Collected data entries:
▬▬▬
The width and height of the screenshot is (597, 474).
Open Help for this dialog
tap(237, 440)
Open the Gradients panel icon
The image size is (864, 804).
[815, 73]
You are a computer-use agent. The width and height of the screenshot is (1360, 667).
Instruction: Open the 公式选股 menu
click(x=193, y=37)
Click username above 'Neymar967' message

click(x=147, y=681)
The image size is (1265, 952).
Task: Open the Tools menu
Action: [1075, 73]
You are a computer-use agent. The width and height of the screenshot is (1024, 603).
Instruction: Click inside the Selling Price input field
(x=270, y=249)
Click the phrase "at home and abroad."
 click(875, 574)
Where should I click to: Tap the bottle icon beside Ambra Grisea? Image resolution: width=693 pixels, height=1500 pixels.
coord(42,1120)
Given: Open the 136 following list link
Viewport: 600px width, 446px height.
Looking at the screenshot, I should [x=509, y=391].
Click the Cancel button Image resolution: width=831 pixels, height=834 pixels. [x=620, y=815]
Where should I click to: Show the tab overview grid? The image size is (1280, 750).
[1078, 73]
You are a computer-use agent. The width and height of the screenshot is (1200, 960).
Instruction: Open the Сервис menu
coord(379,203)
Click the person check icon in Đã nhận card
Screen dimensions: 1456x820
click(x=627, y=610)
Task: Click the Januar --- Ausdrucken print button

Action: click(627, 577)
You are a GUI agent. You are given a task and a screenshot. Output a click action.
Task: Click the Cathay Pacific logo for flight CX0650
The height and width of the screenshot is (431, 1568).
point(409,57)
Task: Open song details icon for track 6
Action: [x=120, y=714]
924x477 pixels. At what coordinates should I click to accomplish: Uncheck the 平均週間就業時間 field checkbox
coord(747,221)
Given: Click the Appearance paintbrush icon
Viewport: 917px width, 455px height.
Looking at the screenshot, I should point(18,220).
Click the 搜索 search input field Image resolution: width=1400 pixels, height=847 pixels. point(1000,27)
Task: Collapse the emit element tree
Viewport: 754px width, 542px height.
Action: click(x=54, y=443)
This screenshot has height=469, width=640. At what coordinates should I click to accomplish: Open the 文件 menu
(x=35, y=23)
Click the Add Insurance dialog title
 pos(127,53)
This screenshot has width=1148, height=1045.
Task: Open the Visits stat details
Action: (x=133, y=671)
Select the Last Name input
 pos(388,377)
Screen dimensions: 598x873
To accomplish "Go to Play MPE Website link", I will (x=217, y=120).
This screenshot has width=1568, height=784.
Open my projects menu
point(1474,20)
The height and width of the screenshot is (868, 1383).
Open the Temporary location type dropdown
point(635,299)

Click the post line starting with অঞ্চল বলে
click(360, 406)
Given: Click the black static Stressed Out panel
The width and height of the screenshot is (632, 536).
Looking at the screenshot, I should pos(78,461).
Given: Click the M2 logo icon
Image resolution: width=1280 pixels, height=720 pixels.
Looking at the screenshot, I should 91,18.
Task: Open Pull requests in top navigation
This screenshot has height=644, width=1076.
▬▬▬
The exact wording of every entry above should be written out again.

ANSWER BELOW:
The width and height of the screenshot is (597, 474).
Open Help for this dialog
tap(237, 440)
Open the Gradients panel icon
The image size is (864, 804).
[815, 73]
You are a computer-use agent. The width and height of the screenshot is (1360, 667).
Instruction: Open the 公式选股 menu
click(x=193, y=37)
Click username above 'Neymar967' message

click(x=147, y=681)
The image size is (1265, 952).
Task: Open the Tools menu
Action: [1075, 73]
You are a computer-use agent. The width and height of the screenshot is (1024, 603).
Instruction: Click inside the Selling Price input field
(x=270, y=249)
Click the phrase "at home and abroad."
 click(875, 574)
Where should I click to: Tap the bottle icon beside Ambra Grisea? Image resolution: width=693 pixels, height=1500 pixels.
coord(42,1120)
Given: Open the 136 following list link
Viewport: 600px width, 446px height.
Looking at the screenshot, I should [x=509, y=391].
Click the Cancel button Image resolution: width=831 pixels, height=834 pixels. [x=620, y=815]
Where should I click to: Show the tab overview grid? The image size is (1280, 750).
[1078, 73]
You are a computer-use agent. The width and height of the screenshot is (1200, 960).
Instruction: Open the Сервис menu
coord(379,203)
Click the person check icon in Đã nhận card
Screen dimensions: 1456x820
click(x=627, y=610)
Task: Click the Januar --- Ausdrucken print button

Action: click(627, 577)
You are a GUI agent. You are given a task and a screenshot. Output a click action.
Task: Click the Cathay Pacific logo for flight CX0650
The height and width of the screenshot is (431, 1568).
point(409,57)
Task: Open song details icon for track 6
Action: [x=120, y=714]
924x477 pixels. At what coordinates should I click to accomplish: Uncheck the 平均週間就業時間 field checkbox
coord(747,221)
Given: Click the Appearance paintbrush icon
Viewport: 917px width, 455px height.
Looking at the screenshot, I should point(18,220).
Click the 搜索 search input field Image resolution: width=1400 pixels, height=847 pixels. point(1000,27)
Task: Collapse the emit element tree
Viewport: 754px width, 542px height.
Action: click(x=54, y=443)
This screenshot has height=469, width=640. At what coordinates should I click to accomplish: Open the 文件 menu
(x=35, y=23)
Click the Add Insurance dialog title
 pos(127,53)
This screenshot has width=1148, height=1045.
Task: Open the Visits stat details
Action: (x=133, y=671)
Select the Last Name input
 pos(388,377)
Screen dimensions: 598x873
To accomplish "Go to Play MPE Website link", I will (x=217, y=120).
This screenshot has width=1568, height=784.
Open my projects menu
point(1474,20)
The height and width of the screenshot is (868, 1383).
Open the Temporary location type dropdown
point(635,299)

Click the post line starting with অঞ্চল বলে
click(360, 406)
Given: Click the black static Stressed Out panel
The width and height of the screenshot is (632, 536).
Looking at the screenshot, I should pos(78,461).
Given: Click the M2 logo icon
Image resolution: width=1280 pixels, height=720 pixels.
Looking at the screenshot, I should 91,18.
Task: Open Pull requests in top navigation
This screenshot has height=644, width=1076.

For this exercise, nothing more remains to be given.